The 107-year-old home had been officially designated a Municipal Heritage Property at August's council meeting, deciding its unique architectural style designed by Frederick Chapman Clemesha and association with distinguished Regina residents Frederick and Esther Bagshaw warranted its preservation.
"The property is one of the few remaining homes of its era in the neighbourhood," said Heritage Regina president Jackie Schmidt. "Character-defining elements, including its location on the property site and its architectural form and facade, mark the home as a key part of the historical and architectural character of the Crescents area."
Schmidt noted the house's unusual covered front porch and multiple-pane double-hung windows, as well as a red-brick chimney that remains original to the house.
Crawford Homes, the current owner of the property, is opposing the heritage designation.
Kaitlin Bashutski, creative director of Crawford Homes, told council the structural integrity of the building has been compromised beyond repair after decades of neglect.
"No significant maintenance has been done to the house since 1984," she said. "The lack of maintenance over time has caused considerable issues throughout the house."
Bashutski included three expert reports on the condition of the home.
"Significant investment and labour is required to restore the structure," Jason Gilchuk of Gilchuk Design & Drafting found in his report. "It is our opinion that the cost of replacement with new would be more economical.

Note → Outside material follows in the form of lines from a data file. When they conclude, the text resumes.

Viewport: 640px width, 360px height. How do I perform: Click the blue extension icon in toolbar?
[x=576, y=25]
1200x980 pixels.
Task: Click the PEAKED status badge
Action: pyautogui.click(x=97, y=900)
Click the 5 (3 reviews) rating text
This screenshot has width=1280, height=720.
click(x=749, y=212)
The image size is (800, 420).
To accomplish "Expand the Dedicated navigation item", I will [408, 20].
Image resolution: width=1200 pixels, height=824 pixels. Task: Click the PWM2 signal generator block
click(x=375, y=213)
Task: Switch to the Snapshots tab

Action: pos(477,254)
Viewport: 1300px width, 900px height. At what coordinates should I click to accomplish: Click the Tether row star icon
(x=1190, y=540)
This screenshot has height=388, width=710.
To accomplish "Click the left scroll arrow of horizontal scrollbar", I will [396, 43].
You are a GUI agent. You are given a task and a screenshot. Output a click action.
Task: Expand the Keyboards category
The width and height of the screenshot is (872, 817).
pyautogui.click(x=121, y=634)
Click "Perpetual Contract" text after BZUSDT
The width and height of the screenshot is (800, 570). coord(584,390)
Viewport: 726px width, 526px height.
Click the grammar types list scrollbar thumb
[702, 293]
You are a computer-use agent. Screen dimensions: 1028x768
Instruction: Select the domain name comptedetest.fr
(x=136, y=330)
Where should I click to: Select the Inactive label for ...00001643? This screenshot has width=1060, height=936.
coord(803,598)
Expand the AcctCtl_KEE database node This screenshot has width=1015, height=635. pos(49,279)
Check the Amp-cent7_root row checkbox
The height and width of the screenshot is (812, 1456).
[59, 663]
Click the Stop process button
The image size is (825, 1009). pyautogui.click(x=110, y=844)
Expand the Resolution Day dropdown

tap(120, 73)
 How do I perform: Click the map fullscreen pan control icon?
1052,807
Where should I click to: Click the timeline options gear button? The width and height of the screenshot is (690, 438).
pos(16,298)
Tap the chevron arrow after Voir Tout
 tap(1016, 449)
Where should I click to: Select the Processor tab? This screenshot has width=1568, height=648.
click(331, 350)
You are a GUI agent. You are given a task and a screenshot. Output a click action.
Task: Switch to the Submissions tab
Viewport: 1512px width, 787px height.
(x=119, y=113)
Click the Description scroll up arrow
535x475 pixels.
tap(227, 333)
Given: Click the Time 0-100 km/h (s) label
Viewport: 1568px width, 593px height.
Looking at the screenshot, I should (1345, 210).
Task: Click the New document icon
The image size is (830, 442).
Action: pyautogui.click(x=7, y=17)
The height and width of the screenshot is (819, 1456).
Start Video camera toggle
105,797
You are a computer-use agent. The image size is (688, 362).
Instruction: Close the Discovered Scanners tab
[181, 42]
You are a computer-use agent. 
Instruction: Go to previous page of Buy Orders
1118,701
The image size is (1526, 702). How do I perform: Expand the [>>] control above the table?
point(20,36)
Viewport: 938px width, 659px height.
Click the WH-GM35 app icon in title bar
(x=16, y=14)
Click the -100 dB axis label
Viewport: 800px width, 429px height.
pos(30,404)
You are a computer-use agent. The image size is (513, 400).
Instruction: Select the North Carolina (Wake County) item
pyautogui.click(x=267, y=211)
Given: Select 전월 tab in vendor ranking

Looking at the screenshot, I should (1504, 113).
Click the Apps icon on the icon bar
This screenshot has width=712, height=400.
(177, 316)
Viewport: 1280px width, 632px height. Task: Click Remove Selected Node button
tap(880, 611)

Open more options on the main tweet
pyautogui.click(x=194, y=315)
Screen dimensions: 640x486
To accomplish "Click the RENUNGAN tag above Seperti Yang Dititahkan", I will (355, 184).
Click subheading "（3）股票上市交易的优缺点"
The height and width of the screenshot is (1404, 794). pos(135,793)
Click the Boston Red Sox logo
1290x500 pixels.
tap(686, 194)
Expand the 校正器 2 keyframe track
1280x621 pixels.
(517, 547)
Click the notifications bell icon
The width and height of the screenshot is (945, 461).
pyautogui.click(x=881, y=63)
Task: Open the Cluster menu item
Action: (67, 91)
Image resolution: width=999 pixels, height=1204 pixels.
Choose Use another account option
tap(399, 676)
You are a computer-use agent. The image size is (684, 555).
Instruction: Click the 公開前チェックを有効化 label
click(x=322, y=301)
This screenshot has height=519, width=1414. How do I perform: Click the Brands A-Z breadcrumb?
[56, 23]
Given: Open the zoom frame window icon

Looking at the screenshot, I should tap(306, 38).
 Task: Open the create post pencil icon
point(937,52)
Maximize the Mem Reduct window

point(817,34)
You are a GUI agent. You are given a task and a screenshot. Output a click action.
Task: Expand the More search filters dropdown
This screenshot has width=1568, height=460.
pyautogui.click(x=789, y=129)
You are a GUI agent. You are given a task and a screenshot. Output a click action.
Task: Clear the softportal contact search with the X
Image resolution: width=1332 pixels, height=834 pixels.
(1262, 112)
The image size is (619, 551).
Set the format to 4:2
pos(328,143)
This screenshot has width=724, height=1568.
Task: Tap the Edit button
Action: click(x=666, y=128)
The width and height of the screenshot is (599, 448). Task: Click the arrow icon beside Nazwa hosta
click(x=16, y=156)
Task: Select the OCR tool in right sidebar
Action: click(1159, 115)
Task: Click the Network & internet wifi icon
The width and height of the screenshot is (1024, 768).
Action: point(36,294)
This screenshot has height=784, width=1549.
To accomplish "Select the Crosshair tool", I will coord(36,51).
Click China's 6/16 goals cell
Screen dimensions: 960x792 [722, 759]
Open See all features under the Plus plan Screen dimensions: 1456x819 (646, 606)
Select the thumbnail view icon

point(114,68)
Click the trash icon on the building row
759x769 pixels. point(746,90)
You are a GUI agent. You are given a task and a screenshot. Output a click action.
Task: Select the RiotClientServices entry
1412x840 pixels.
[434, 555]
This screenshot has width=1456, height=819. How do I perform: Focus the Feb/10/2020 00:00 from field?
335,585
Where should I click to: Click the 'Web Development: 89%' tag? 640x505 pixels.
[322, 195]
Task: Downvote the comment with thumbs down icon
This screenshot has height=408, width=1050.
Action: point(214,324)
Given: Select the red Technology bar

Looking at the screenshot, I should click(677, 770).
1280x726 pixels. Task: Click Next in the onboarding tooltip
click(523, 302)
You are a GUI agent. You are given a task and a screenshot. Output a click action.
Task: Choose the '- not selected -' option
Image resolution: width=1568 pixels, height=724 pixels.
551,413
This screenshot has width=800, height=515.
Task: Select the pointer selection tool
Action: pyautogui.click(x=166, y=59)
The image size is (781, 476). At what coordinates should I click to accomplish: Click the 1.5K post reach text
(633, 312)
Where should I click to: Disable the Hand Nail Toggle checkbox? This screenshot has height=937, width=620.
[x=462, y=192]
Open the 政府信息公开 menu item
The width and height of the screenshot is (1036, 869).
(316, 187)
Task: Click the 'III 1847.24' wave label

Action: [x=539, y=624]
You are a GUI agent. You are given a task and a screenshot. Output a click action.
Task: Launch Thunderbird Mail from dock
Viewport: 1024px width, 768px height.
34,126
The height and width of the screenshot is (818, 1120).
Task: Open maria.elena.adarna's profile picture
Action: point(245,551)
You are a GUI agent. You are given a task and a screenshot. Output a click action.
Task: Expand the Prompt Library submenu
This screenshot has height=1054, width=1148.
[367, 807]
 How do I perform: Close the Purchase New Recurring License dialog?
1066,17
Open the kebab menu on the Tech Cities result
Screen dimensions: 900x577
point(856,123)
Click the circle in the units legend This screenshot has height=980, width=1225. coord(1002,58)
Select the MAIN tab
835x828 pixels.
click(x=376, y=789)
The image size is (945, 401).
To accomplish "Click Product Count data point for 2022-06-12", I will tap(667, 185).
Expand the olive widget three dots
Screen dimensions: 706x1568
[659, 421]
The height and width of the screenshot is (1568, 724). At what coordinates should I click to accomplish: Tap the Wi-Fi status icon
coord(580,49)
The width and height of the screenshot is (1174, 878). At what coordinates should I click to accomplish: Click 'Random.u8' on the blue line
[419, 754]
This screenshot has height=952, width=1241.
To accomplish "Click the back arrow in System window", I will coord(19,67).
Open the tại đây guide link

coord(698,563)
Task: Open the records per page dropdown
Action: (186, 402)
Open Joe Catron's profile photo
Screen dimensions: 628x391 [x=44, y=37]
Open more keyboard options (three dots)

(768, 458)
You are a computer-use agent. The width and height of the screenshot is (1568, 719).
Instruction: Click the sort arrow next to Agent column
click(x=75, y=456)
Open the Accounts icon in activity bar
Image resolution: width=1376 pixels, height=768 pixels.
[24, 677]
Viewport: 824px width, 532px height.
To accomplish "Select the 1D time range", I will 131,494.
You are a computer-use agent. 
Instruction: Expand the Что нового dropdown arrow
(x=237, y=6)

"Existing conditions make this structure unfit and unsafe for occupancy. We recommend the owner demolish the building and rebuild a new structure."
Schmidt argued Crawford Homes' objection to the property's heritage designation is part of a pattern of developers gambling on being granted the City's permission to demolish potentially-significant buildings.
"They "roll the dice" and purchase the property, hoping it will never be designated [a heritage property]," Schmidt said. "They decline the City's offer of financial incentives to conserve the heritage home and apply for a demolition permit so they can tear down the building, redevelop the site and then resell the property.
"When the demolition application is paused to let the City consider a heritage designation for the property, the owners argue that the home they willingly purchased is unsafe, uninhabitable, too expensive to conserve and cannot be resold."
She said the prospective home buyers are hoping they will be allowed to demolish the Bagshaw Residence and build a "new heritage" property on the land.
"Our goal … is to create a home which will be an anchor in the community and eventually become worthy and appropriate for designation as a Municipal Heritage Property," said Brandon Hicks, who hopes to live in the home with his wife Mariia Zaburko. "We have a long-term goal of coming back to [council] in 30 years and revisiting this process."
As well, some neighbours are also speaking out in favour of demolition.
"Rather than walking past the house in its current state, or state of further disrepair, we would prefer to welcome a newly-built home and its residents," said Amanda Schmeling, whose home shares a back alley with the Bagshaw Residence. "The tone of a run-down, vacant home at the opening of the alley is not one we, as neighbours who walk down this alley daily, enjoy."
Councillors, citing their lack of engineering and design experience and the need to hear from experts, unanimously voted to refer the matter to the provincial heritage review board.